В XVII веке от имени московских черных сотен и слобод выступали сотские и старосты. «Черных сотен сотские и черных слобод старосты, и во всех тяглых людей место» подают челобитные о своих нуждах. К этому времени сотни и слободы представляли собой уже отживающие организации, с трудом сопротивлявшиеся захвату тяглых «черных мест» на территории посада боярами, дворянами и духовенством.
Что же собой представляли черные сотни и черные слободы в средневековой Москве XIV–XV века – вот тот вопрос, на который мы попытаемся ответить. Вопрос этот немаловажен не только для истории Москвы, но и других русских городов того же времени, так как черные люди составляли наиболее значительную по количеству и наиболее производительную часть городского населения.
Уже договор Дмитрия Донского с Владимиром Серпуховским (до 1389 г.) устанавливал, что черные люди находились в ведении сотников («а черные люди к сотником»).

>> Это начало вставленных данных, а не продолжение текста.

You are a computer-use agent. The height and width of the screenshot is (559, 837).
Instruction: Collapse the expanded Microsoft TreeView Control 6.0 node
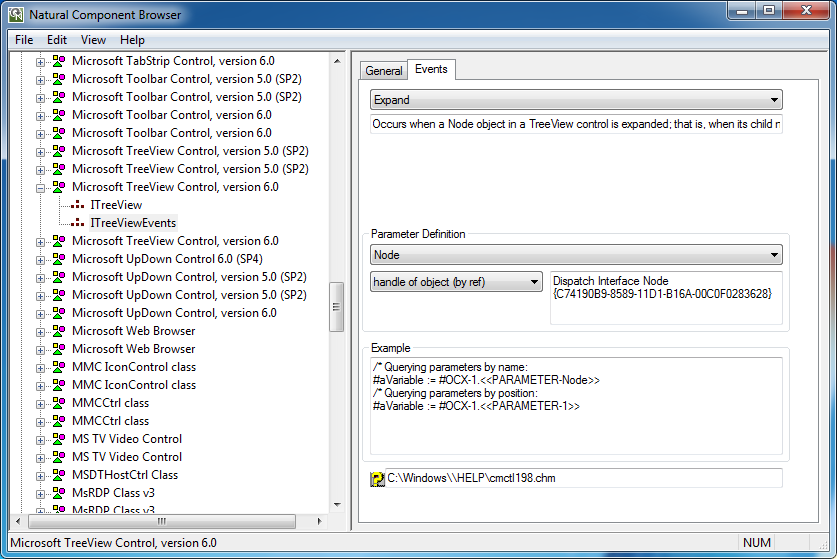(41, 187)
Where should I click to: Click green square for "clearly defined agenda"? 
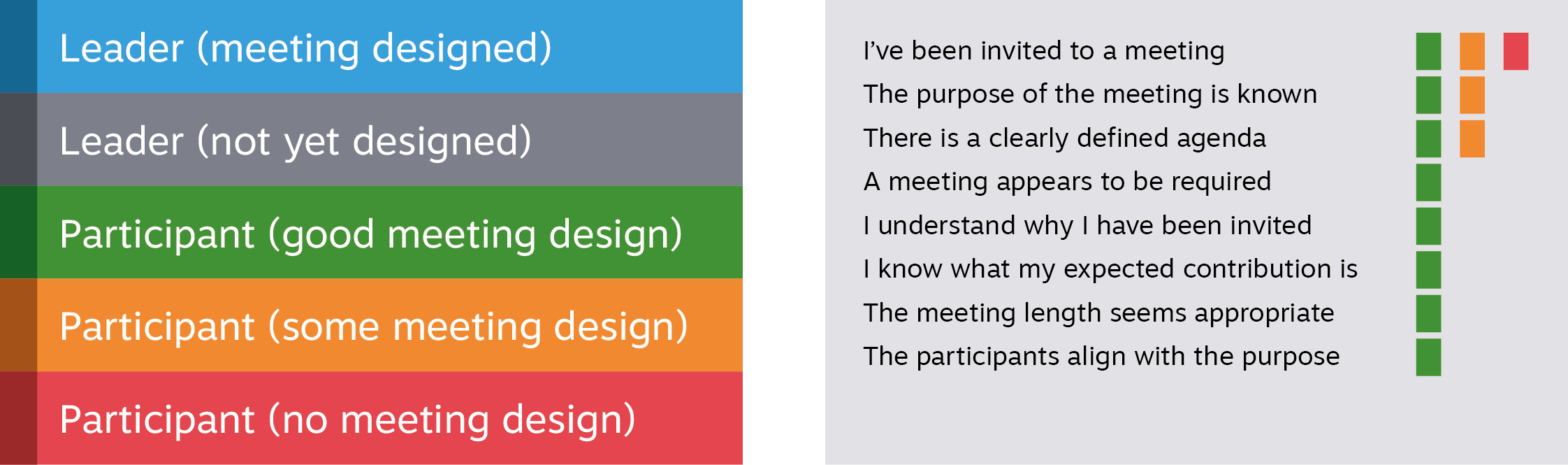click(x=1428, y=138)
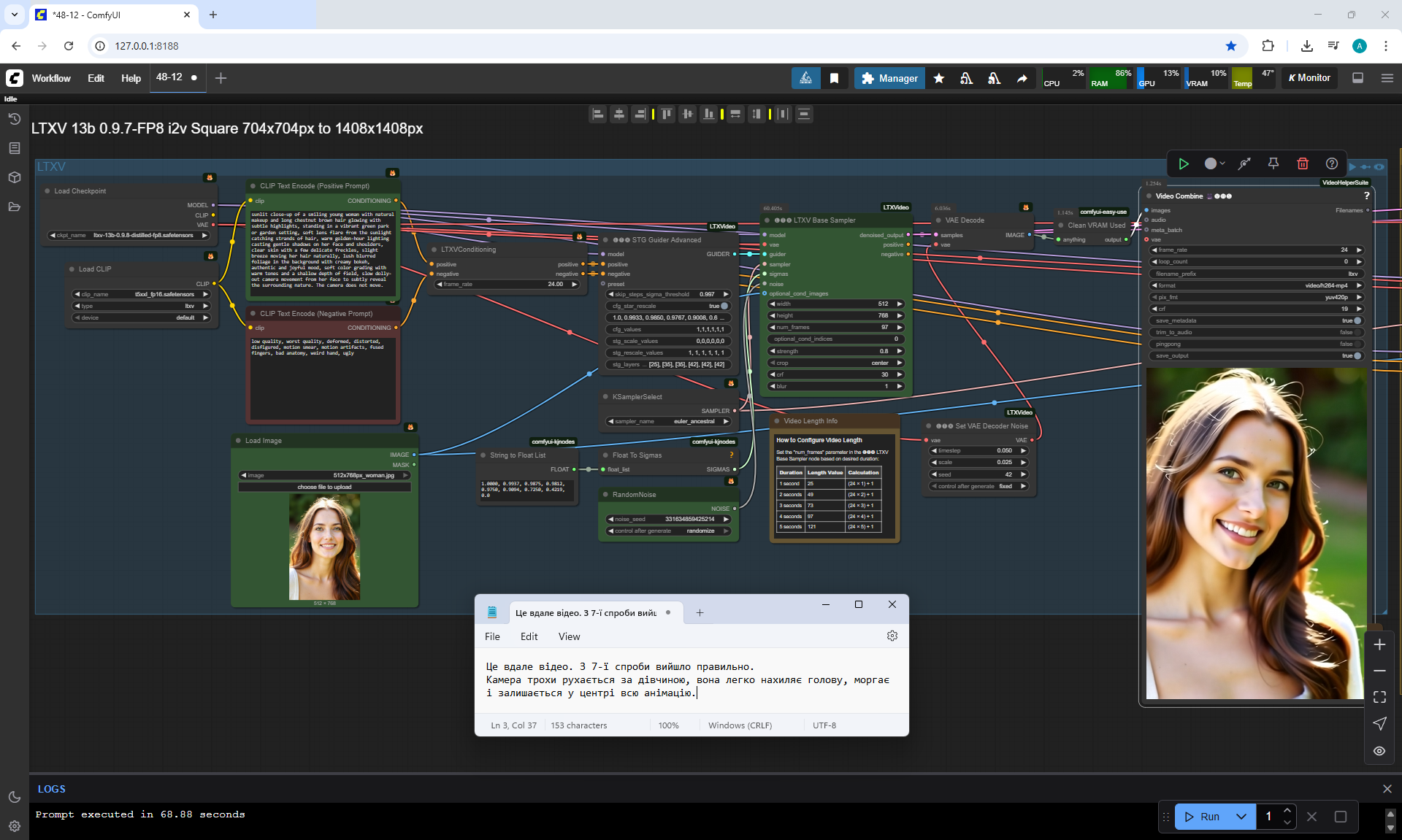Open the Manager button
1402x840 pixels.
coord(889,78)
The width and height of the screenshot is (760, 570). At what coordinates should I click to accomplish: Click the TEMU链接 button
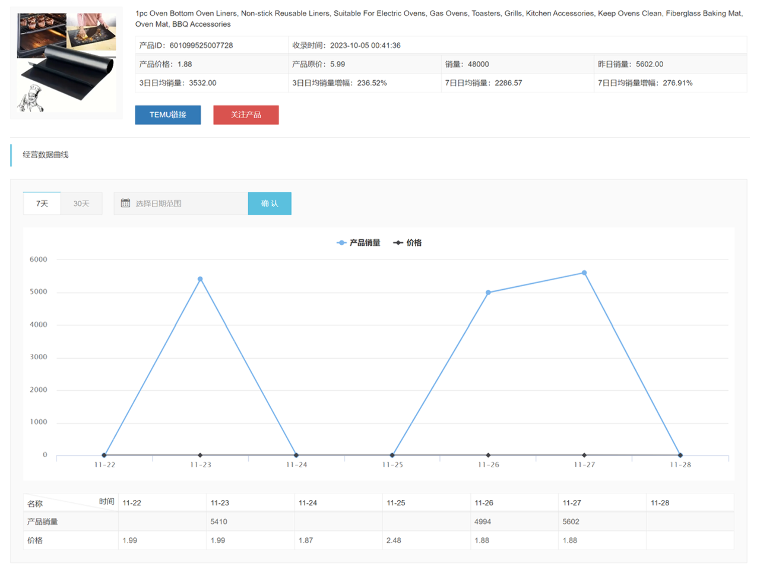point(167,115)
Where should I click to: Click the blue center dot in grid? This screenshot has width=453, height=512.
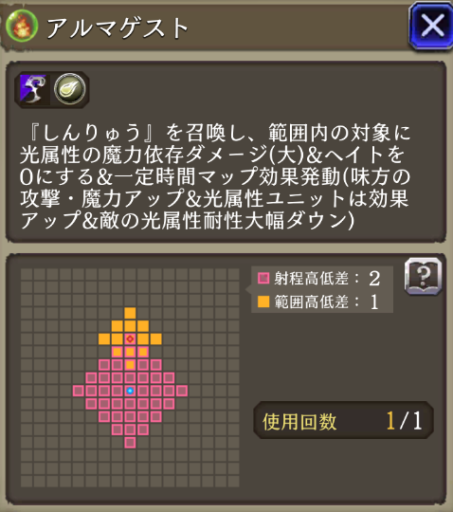(x=130, y=391)
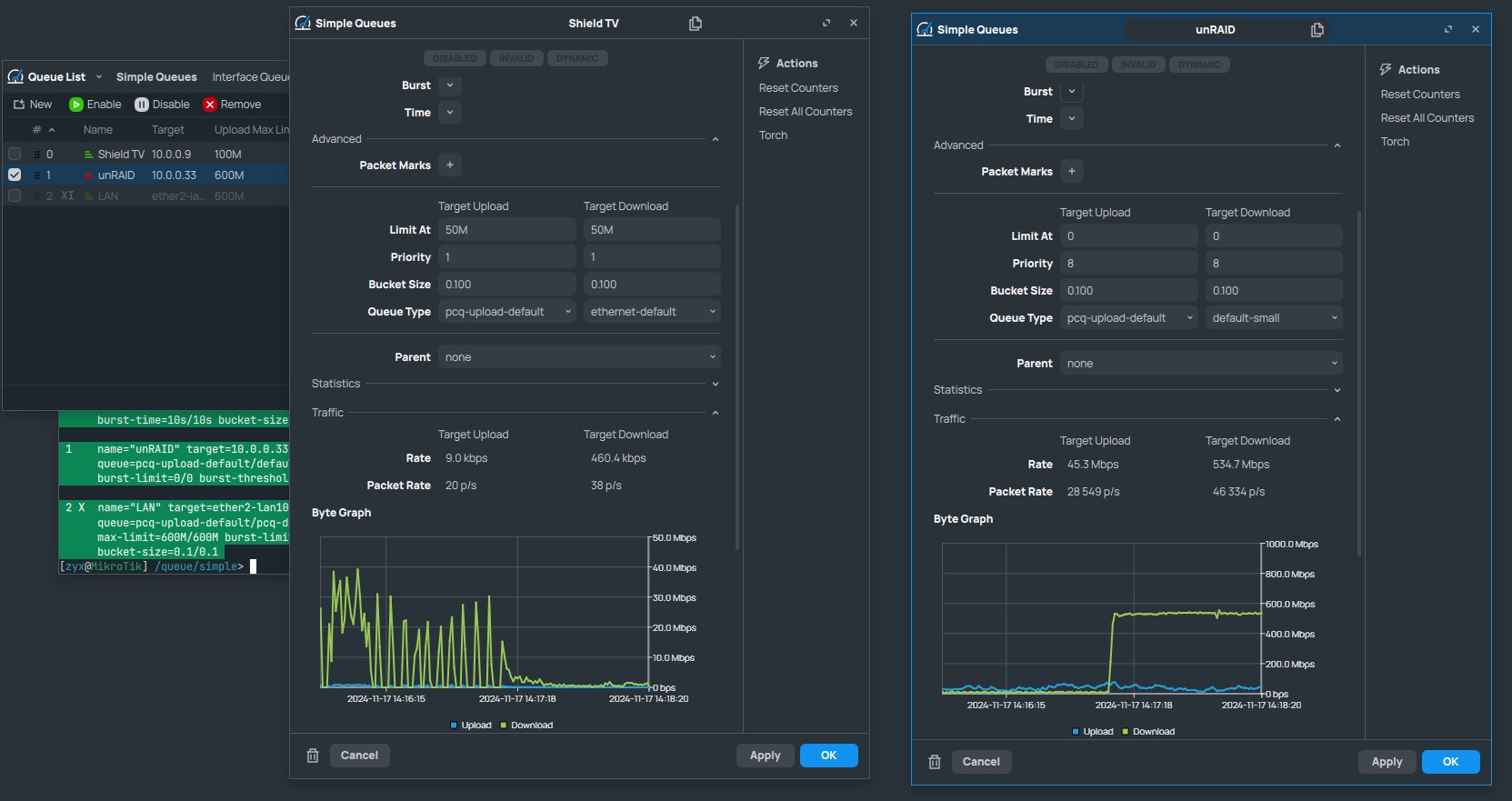Expand Statistics section in Shield TV dialog
Viewport: 1512px width, 801px height.
coord(716,385)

О сотниках говорится и в завещании того же Владимира Серпуховского. В других договорах сотники называются сотскими, но это только измененное обозначение тех же сотников: «А которые слуги потягли к дворьскому, а черные люди к сотцкому, при твоем отце, при великом князи, а тех вам и мне не приимати». [318] В документах XVII века, кажется, уже всюду упоминаются сотские, а не сотники. Рядом с ними выступают старосты как выборные представители сотен и слобод. Однако никакого различия между сотней или слободой в это время не замечается. По мнению С. К. Богоявленского, «оба эти названия равнозначущи, но название „сотня“ применялось только к объединению непривилегированых, „черных“ людей, хотя и черные сотни иногда назывались слободами; в документах одинаково найдем, например, и Ордынскую сотню и Ордынскую слободу». [319]
318
ДДГ. С. 71, см. и с. 20.
319
Богоявленский С. К. Московские слободы и сотни в XVII веке // Московский край в его прошлом. М., 1930. Ч. 2. С. 118 (далее – Богоявленский С. К. Московские слободы).
Итак, начало московских сотен и слобод восходит, по крайней мере, к первой половине XIV века. Позднейшие летописцы также приписывали основание московских слобод Ивану Даниловичу Калите, пользуясь какими—то старыми преданиями.
Сведений о московских сотнях раннего периода не сохранилось. Утвердительно можно говорить только о существовании Ордынской сотни или слободы. «Ордынцы» и их службы оговариваются в договорах и в завещаниях великих и удельных князей (о местонахождении Ордынской сотни и слободы напоминает название Ордынской улицы в Замоскворечье). Но Ордынская сотня, конечно, была не единственной в XIV–XV веках. По крайней мере, в XVII столетии в Москве насчитывалось не менее 25 сотен, полусотен и четвертей сотен, часть которых могла возникнуть уже в великокняжеское время.